*WORK INSTRUCTION*:
Hunt through the entries for the word "computer" and copy each line in which it appears.

*INFORMATION PROVIDED*:
########################################

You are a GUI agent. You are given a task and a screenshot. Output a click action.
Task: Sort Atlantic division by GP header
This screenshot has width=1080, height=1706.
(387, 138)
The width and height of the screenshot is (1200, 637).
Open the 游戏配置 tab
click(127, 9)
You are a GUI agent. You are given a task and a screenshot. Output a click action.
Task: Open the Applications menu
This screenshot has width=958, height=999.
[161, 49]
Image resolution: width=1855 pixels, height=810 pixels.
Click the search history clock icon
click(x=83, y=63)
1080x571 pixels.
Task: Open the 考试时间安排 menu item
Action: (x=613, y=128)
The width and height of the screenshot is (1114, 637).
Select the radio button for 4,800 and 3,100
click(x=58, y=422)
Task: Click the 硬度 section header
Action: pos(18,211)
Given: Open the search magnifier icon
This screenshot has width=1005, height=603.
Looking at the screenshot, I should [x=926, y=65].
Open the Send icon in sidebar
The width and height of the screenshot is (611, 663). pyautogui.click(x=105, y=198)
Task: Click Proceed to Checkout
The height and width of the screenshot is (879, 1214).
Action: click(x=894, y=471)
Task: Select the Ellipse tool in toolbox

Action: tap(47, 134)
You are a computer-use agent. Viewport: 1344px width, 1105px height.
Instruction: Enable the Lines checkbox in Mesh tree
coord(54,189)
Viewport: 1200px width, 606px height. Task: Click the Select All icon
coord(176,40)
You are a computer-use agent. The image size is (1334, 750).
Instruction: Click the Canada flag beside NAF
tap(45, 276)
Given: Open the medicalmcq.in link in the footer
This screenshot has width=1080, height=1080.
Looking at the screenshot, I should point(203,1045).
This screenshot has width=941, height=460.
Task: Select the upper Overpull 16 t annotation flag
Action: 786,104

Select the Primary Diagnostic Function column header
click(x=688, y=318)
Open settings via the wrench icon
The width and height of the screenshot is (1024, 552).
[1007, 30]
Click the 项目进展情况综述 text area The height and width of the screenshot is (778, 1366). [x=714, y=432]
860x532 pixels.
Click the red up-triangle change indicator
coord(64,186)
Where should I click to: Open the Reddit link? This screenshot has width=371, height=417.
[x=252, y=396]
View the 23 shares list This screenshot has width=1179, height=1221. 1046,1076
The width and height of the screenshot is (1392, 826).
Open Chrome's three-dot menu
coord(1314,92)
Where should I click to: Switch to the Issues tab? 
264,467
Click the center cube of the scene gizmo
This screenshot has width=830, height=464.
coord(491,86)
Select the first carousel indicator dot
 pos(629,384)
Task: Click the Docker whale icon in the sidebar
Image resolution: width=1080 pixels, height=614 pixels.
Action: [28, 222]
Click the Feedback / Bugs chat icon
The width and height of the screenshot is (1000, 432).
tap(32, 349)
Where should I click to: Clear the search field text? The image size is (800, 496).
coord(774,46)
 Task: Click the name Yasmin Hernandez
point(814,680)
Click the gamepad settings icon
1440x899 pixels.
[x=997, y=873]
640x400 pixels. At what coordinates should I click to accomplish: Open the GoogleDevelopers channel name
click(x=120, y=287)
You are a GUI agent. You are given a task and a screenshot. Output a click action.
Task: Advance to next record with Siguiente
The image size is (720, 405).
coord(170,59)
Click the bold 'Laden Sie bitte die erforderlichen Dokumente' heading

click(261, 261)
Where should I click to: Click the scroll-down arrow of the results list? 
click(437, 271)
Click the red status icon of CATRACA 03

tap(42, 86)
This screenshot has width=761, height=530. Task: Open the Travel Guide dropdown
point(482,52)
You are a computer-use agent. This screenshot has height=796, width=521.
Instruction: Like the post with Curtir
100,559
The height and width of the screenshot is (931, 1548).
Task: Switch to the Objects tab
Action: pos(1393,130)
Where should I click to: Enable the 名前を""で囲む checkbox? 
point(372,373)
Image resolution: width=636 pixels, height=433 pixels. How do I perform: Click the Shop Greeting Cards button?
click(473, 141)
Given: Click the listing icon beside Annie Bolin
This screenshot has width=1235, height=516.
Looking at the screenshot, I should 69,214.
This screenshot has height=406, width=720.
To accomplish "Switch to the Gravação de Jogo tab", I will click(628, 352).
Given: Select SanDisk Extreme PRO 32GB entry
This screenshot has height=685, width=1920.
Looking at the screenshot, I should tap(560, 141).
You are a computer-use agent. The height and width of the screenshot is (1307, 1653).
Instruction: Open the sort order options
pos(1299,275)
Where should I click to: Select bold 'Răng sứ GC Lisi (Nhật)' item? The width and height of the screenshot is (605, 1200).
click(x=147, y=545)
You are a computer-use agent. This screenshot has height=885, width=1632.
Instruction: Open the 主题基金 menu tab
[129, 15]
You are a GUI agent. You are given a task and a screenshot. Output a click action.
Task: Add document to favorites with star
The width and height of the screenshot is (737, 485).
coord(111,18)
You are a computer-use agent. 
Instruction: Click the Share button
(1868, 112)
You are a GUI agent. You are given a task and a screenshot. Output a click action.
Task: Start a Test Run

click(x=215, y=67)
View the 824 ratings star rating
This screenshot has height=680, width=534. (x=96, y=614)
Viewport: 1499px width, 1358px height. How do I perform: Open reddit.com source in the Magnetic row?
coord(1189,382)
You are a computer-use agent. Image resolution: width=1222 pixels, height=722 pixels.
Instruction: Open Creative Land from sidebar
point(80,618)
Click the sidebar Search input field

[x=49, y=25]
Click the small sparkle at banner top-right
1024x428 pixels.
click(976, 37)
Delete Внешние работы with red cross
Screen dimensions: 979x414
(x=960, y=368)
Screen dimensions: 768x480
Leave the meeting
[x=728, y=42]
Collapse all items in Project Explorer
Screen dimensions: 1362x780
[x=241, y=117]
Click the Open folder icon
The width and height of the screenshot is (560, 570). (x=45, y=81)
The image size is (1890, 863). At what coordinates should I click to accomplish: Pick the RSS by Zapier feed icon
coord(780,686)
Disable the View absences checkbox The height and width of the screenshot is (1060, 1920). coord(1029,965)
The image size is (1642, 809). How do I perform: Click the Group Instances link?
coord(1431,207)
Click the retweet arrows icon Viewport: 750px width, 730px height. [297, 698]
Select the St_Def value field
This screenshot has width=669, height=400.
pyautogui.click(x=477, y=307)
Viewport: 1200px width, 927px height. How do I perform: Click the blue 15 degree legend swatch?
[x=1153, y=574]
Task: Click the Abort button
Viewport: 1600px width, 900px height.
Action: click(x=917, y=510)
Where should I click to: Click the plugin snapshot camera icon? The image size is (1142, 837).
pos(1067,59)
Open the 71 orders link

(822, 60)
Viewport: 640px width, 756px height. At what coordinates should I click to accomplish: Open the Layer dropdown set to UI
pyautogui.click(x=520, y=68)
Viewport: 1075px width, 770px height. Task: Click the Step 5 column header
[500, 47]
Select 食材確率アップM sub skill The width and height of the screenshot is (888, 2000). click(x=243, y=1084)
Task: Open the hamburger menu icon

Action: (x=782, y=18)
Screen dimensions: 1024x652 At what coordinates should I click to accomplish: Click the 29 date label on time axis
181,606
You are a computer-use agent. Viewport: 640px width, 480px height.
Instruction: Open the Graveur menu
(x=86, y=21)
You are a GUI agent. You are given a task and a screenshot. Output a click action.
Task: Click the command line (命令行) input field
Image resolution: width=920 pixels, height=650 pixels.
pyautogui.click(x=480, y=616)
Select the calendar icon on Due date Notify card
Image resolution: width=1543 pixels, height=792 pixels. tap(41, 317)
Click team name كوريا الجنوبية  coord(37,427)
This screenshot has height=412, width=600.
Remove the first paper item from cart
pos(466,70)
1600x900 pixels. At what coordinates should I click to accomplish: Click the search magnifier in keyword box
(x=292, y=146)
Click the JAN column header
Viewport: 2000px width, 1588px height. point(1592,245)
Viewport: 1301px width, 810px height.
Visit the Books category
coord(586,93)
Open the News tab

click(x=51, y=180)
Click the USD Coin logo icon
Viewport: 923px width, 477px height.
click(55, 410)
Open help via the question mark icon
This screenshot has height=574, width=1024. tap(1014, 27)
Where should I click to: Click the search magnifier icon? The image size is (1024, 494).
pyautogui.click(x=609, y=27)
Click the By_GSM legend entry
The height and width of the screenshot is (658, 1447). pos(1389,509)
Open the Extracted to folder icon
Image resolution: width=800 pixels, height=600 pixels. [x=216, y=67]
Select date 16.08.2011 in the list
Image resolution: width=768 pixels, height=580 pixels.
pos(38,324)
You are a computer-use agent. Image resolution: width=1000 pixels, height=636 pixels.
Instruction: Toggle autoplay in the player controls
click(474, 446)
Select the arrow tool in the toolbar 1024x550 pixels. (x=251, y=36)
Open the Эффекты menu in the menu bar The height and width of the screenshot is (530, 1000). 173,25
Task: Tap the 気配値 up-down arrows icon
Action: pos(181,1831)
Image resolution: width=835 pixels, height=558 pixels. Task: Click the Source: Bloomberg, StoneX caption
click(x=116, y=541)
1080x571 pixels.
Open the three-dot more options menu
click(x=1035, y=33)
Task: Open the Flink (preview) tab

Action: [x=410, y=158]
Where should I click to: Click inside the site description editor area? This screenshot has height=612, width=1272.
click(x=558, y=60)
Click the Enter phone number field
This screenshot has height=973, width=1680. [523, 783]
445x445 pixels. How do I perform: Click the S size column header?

########################################

*RESULT FOR THIS TASK*:
You are a computer-use agent. Viewport: 1344px width, 1105px height.
You are a computer-use agent. The image size is (1334, 750).
You are a computer-use agent. This screenshot has height=796, width=521.
You are a computer-use agent. The height and width of the screenshot is (1307, 1653).
You are a computer-use agent. This screenshot has height=885, width=1632.
You are a computer-use agent. 
You are a computer-use agent. Image resolution: width=1222 pixels, height=722 pixels.
You are a computer-use agent. Viewport: 640px width, 480px height.
You are a computer-use agent. Image resolution: width=1000 pixels, height=636 pixels.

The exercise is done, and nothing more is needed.